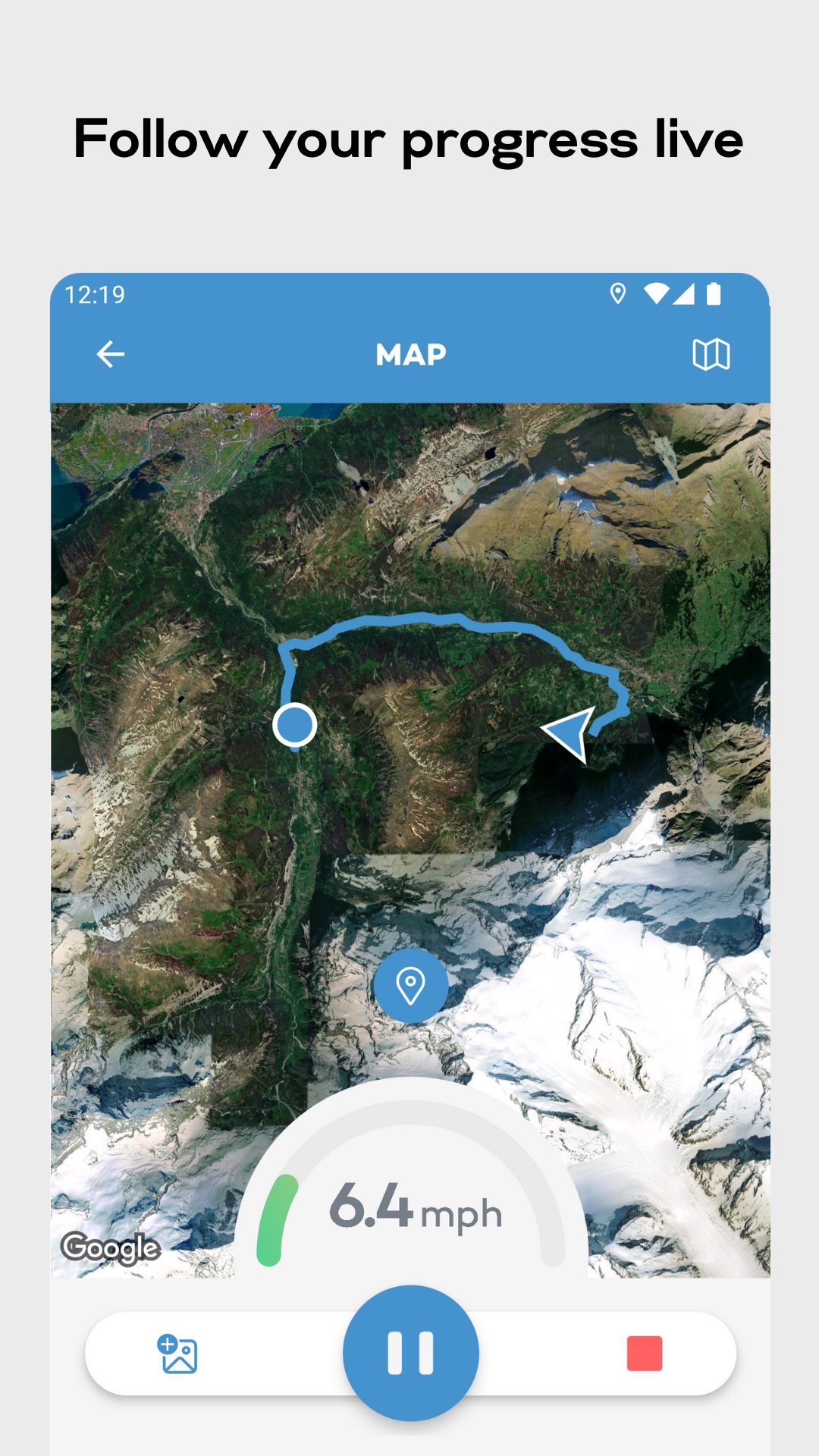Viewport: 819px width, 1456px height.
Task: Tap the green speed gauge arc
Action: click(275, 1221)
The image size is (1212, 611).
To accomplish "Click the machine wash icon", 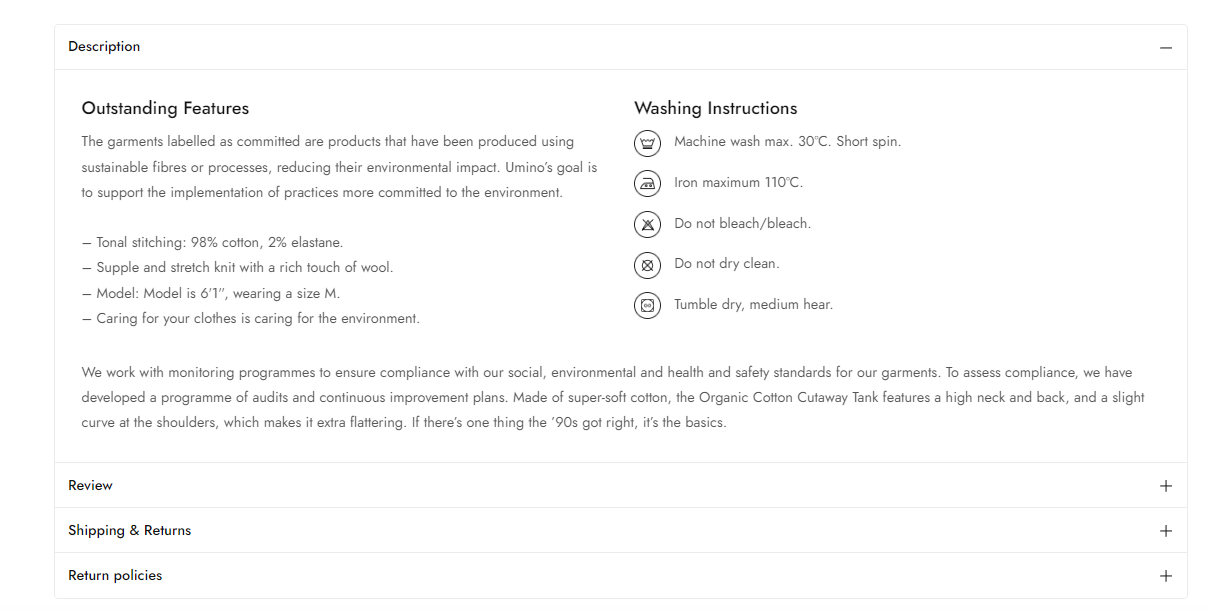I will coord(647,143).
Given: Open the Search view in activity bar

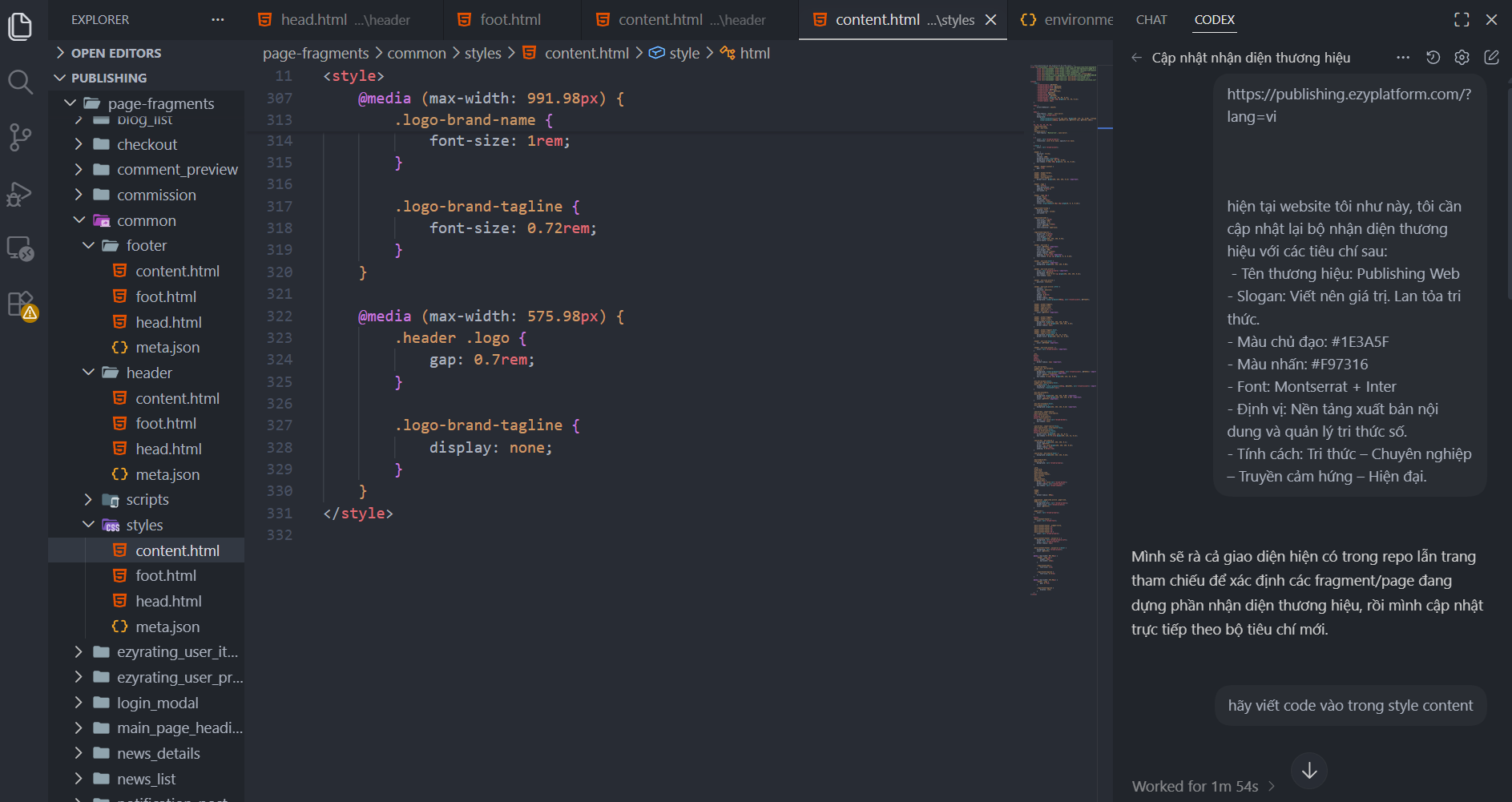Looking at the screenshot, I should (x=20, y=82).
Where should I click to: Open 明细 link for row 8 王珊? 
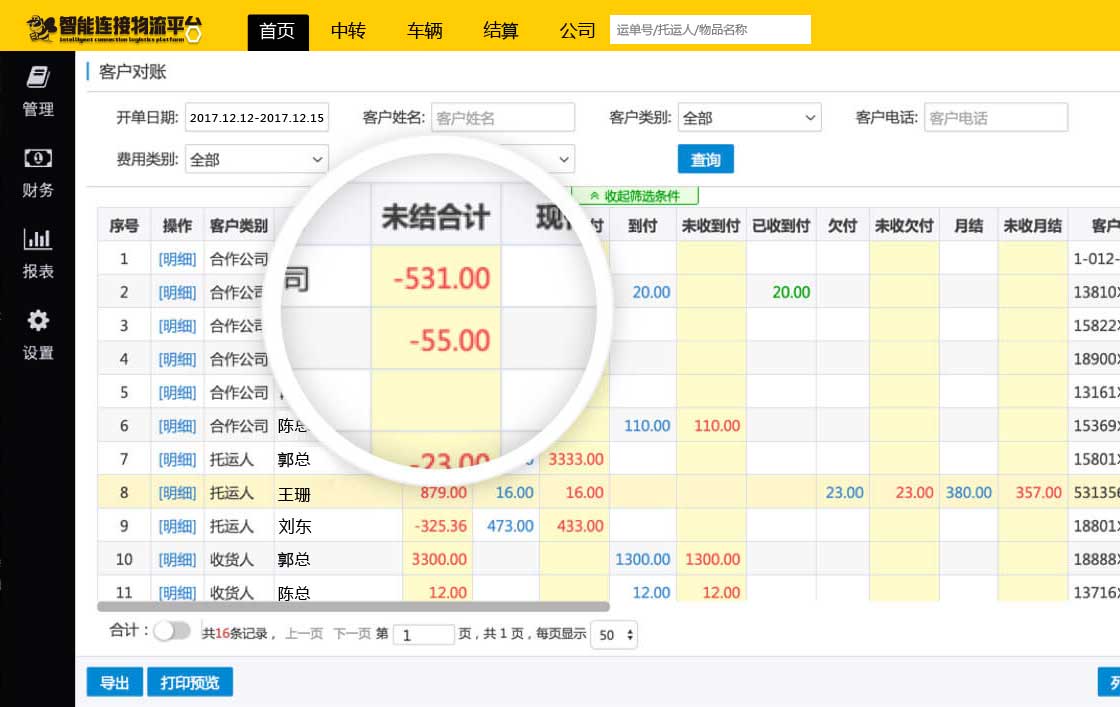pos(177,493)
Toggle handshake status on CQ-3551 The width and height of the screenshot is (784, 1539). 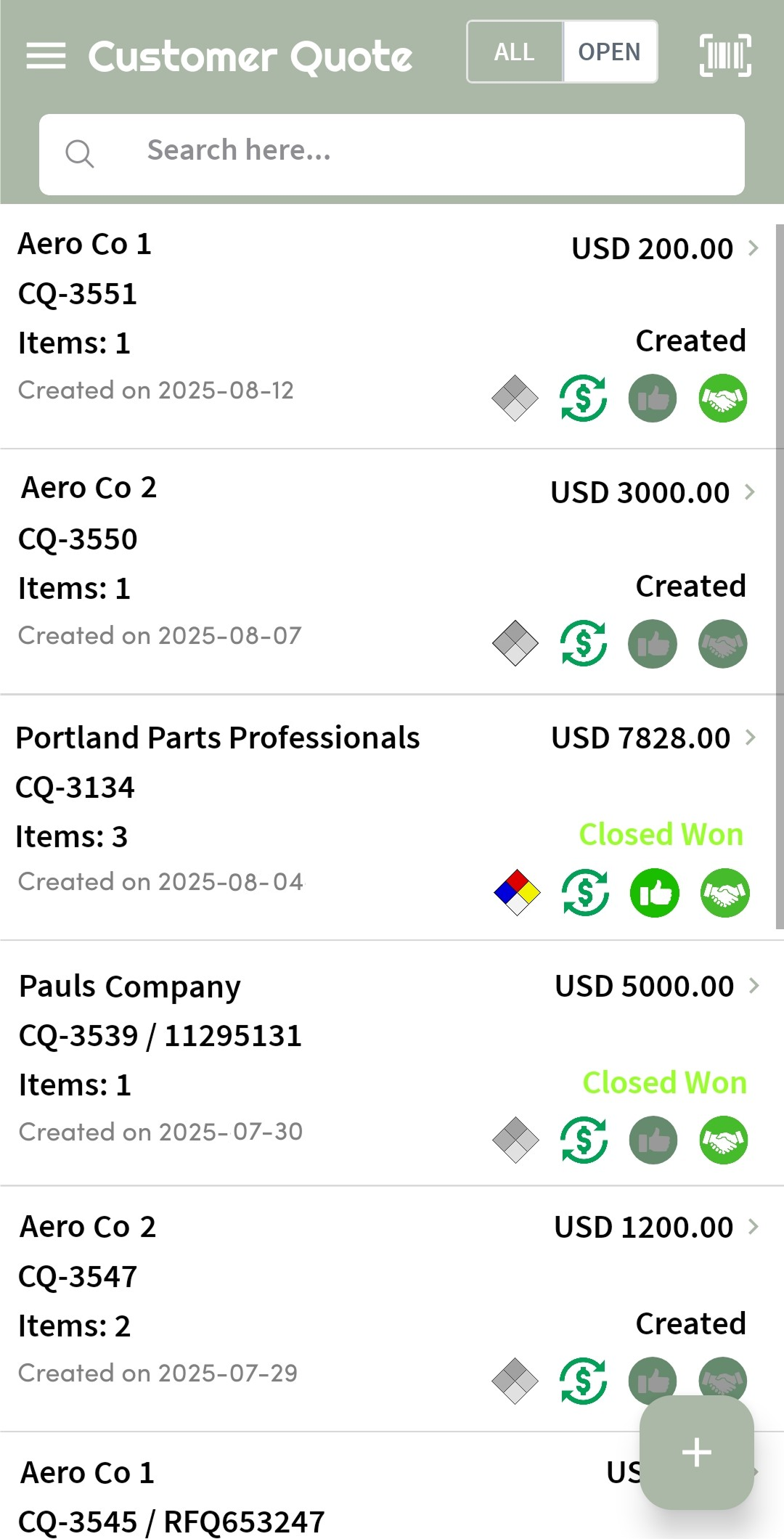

○ ○ ○ ○ ○

▸ **Task to complete**
Take the line containing "Given: Open the Search view in activity bar" through the last line of the material and retype exactly those lines, both ends included, with no pictures.

▸ **Written response**
Given: Open the Search view in activity bar

Looking at the screenshot, I should (x=20, y=82).
Where should I click to: Open 明细 link for row 8 王珊? 
pos(177,493)
Toggle handshake status on CQ-3551 The width and height of the screenshot is (784, 1539). 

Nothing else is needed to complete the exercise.